De la piétonisation des rues aux abords des écoles aux cours de récréation végétalisées, en passant par une signalétique totalement repensée ainsi que la création de conseils d’enfants, de plus en plus de métropoles et de villes pensent l’aménagement des espaces publics pour favoriser leur appropriation par les plus jeunes.
Initialement parue sur The Conversation, Mediacités republie ci‐dessous un travail signé du chercheur en sciences de l’éducation Sylvain Wagnon, qui liste les bonnes pratiques, et notamment l’exemple de Lille, ville pionnière en la matière.
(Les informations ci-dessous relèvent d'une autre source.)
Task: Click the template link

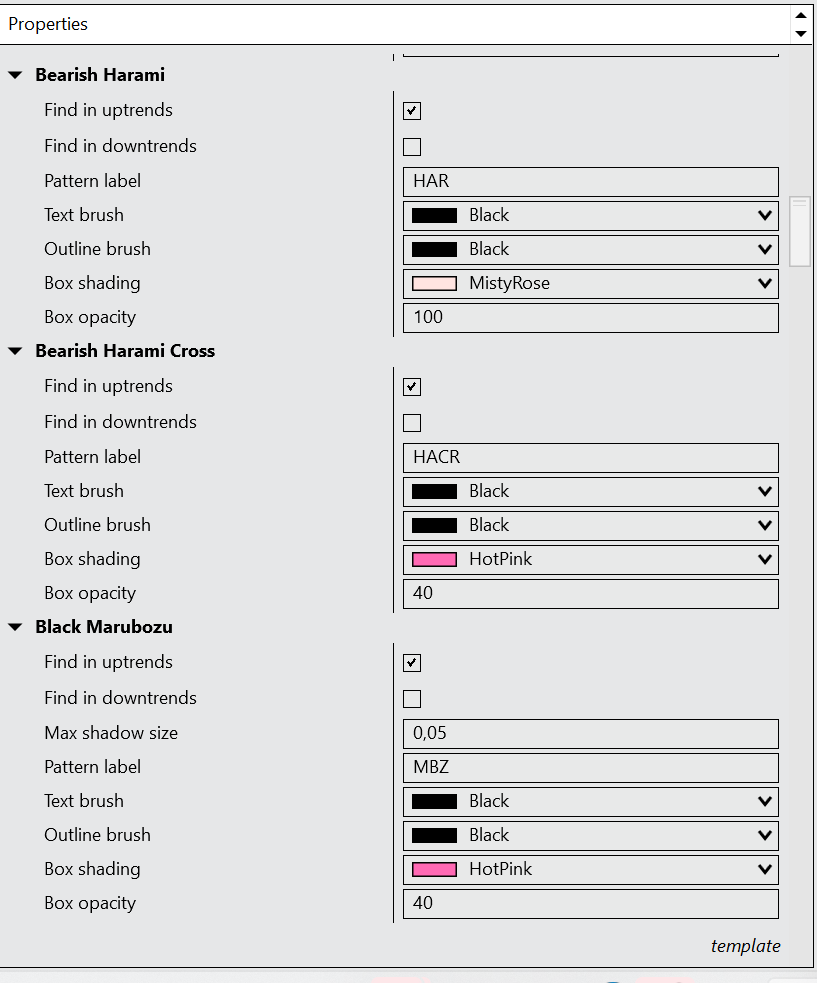Action: (745, 946)
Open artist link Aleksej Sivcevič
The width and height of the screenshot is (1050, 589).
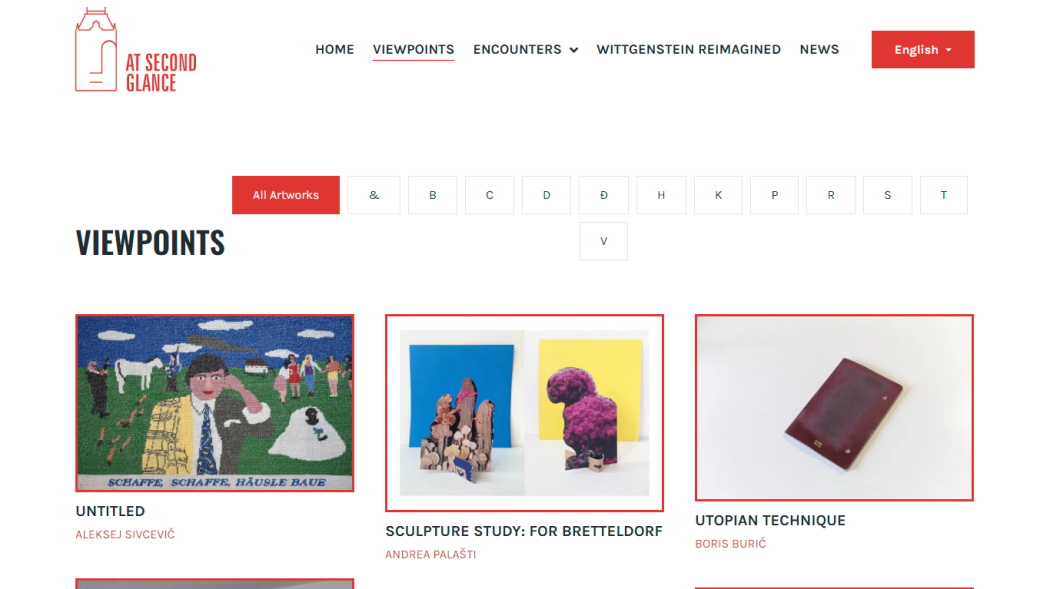point(125,534)
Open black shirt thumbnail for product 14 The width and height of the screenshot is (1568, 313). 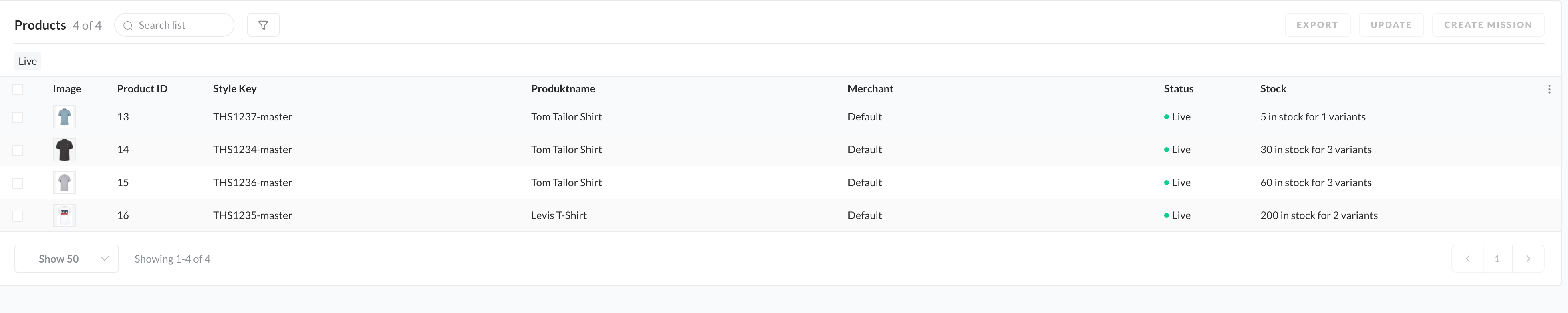pyautogui.click(x=64, y=150)
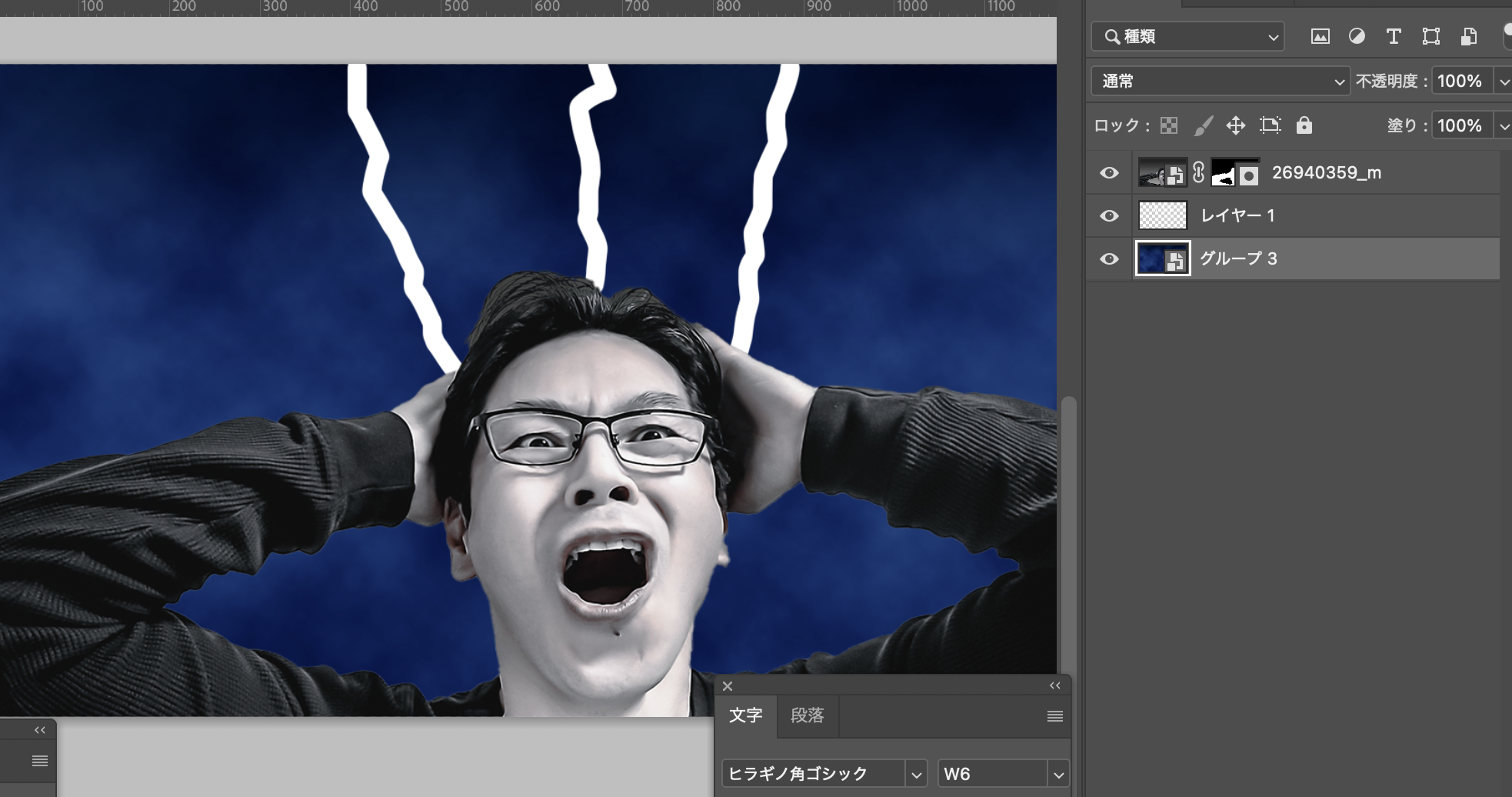Toggle visibility of レイヤー 1
The image size is (1512, 797).
point(1109,216)
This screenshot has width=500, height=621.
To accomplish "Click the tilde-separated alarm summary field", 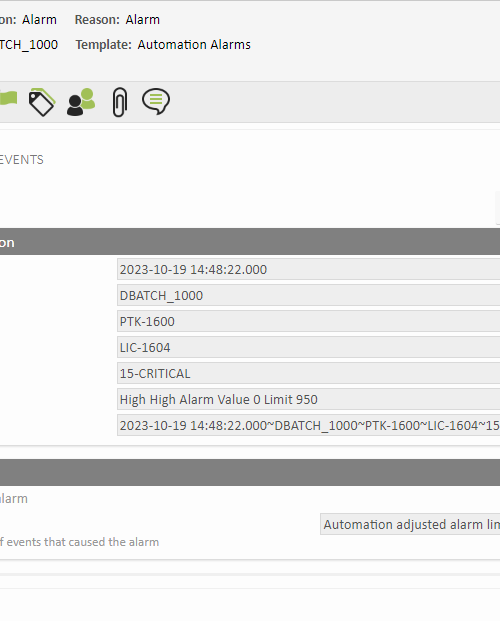I will (x=309, y=425).
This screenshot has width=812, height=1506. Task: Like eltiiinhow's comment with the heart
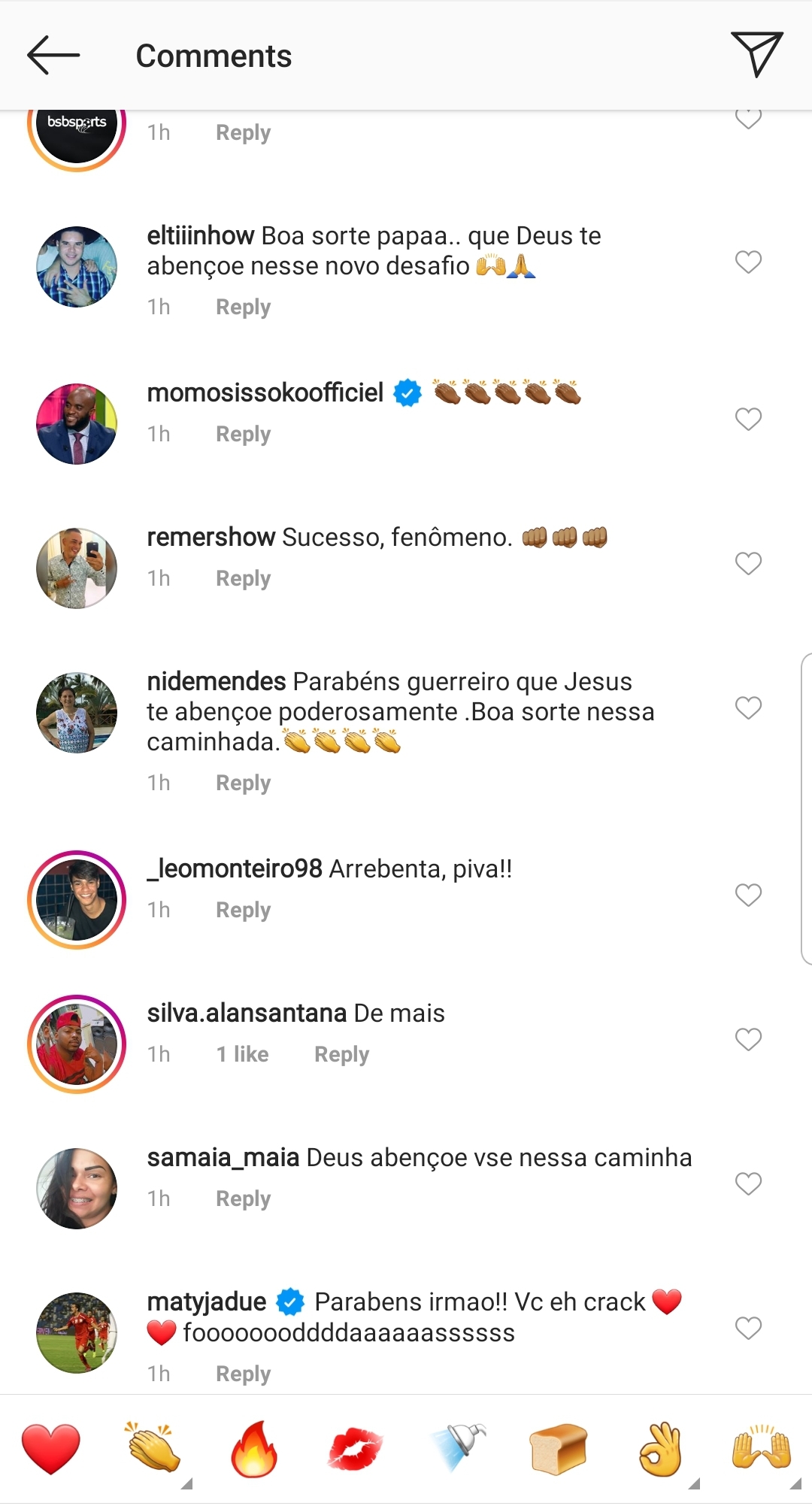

Il est de plus en plus rare de voir des enfants se promener seuls dans l’espace public en raison d’un urbanisme peu adapté à leurs besoins. Leur absence, voire leur rejet de certains espaces, est une réalité désormais reconnue. En témoigne la « une » du quotidien Libération du 19 février 2024 affichant le titre Moi, mioche et gênant, ou encore l’article du quotidien Le Monde mettant en lumière la prolifération des lieux « no kids ».
L’idée d’une ville pensée « à hauteur d’enfants » représente donc une perspective radicalement différente. Cette ambition, partagée par un nombre croissant de métropoles, s’efforce de répondre à divers enjeux urbains, notamment ceux liés à la mobilité et au vivre‐ensemble. Comment caractériser cette approche novatrice qui pourrait façonner la ville de demain ?
Mediacités et The Conversation
Ce texte est la reprise d’un travail initialement paru sur le site The Conversation, média indépendant qui publie des articles d’universitaires et de chercheurs sur des sujets d’actualité. Il est signé Sylvain Wagnon, professeur des universités en sciences de l’éducation à l’université de Montpellier.
Les défis de la ville à hauteur d’enfant
Définir la ville à hauteur d’enfants implique de considérer leurs besoins, leurs perspectives et leurs expériences dans la conception, la planification et la gestion des espaces urbains.
Comme l’explique dans la revue Mouvements Clément Rivière, sociologue et responsable scientifique du laboratoire Ville à Hauteur d’Enfant de Lille, ville pionnière en la matière : « Cette démarche invite à penser la réappropriation enfantine de ces espaces à travers la remise en question de la place de l’automobile, la promotion de la mobilité autonome et du jeu libre, et la mise en œuvre d’une participation réelle des enfants à la fabrique de la ville »
« Les enfants ont besoin de moyens de transport sûrs et adaptés pour se déplacer dans la ville »
Une telle approche, globale par nature, implique une série de défis. Tout d’abord, l’accessibilité nécessite, par exemple, une signalétique « amicale » appropriée à l’âge des enfants et à leur taille mais aussi une bonne répartition spatiale des écoles, des garderies, des bibliothèques, pour éviter un enclavement dont ils sont les premières victimes.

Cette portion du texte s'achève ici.